New York sportswriter Arthur Richman had been friends with Kinder since 1946 when the pitcher finally reached the majors at age 32 with the Browns.
By 1949, however, [Kinder had] gone to the Red Sox and was one of the club's best hurlers…The pennant race came down to the season's last day at Yankee Stadium with New York and Boston tied in the A.L. standings and Kinder scheduled to pitch against Vic Raschi.
"Ellis was the heaviest drinker I ever met in my life," Richman says. "The more he drank the better he pitched. So the Red Sox players came to me--Vern Stephens and Al Zarilla--and they said, `Take him out and get him as skunk drunk as you can tonight.'
"We were out until five o'clock that morning and I finally brought him back to the Commodore Hotel, which is now the Grand Hyatt, and I took him upstairs. Joe Dobson was fast asleep in the next bed and never even heard us come in. I got Kinder in bed and said, `I'll see you tomorrow.'
"I didn't know how he'd make it the next day. He was only going to get a few hours sleep. When I saw him at Yankee Stadium, he was as sober as a judge and pitched one of the greatest games of his life.
"But the Red Sox lost, 5-3, and of course the Yankees won the A.L. pennant and Kinder was fit to be tied," Richman says.
"Kinder used to take me home with him to Jackson, Tennessee and he'd take me into a place and I'd say, Ellie how can you take a Jew boy into a KKK camp?
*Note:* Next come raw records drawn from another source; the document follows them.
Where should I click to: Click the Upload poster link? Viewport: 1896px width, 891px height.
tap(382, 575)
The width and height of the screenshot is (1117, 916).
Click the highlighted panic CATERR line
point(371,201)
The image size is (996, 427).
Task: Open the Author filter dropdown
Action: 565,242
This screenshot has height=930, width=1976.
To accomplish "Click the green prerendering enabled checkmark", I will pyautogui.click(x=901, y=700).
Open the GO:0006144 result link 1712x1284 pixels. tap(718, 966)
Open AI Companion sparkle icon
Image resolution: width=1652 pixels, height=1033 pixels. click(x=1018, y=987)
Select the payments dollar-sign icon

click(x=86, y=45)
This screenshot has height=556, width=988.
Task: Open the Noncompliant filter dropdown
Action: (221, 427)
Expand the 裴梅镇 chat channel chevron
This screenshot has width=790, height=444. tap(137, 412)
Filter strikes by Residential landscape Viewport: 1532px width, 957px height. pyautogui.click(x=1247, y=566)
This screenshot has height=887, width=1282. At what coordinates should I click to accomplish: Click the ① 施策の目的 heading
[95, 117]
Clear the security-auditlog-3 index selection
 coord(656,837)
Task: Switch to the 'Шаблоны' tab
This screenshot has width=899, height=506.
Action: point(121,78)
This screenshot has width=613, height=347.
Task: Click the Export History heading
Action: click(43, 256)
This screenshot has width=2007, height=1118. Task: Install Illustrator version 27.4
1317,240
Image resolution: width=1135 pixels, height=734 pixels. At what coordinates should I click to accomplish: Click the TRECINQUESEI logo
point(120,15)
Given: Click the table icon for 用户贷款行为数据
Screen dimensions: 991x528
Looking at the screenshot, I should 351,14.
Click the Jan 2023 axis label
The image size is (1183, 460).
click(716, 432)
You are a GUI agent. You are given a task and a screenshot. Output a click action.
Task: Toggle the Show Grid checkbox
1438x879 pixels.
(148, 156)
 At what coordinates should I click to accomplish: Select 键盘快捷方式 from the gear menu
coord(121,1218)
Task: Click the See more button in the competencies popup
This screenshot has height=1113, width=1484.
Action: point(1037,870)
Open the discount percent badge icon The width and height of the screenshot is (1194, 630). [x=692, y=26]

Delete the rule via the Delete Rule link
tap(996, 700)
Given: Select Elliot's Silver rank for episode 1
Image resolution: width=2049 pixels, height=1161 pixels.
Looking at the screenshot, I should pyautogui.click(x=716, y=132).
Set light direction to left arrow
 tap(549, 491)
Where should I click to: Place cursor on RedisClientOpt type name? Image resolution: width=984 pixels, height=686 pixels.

He said, `It's the only place we can get a drink on a Sunday morning.'"
Kinder, a big Tennessean, phoned Mickey one midnight to announce: "Congratulate me. I just got married."
Mickey asked, "But Ellis, what about Hazel?"
"Gosh," Kinder said, "you mean I'm already married?"
One more Ellis Kinder item, small but a favorite, from the Baseball Library:May 17, 1947: A seagull flies over Fenway Park and pelts St. Louis Browns P Ellis Kinder with a 3-pound smelt, missing him by a gill.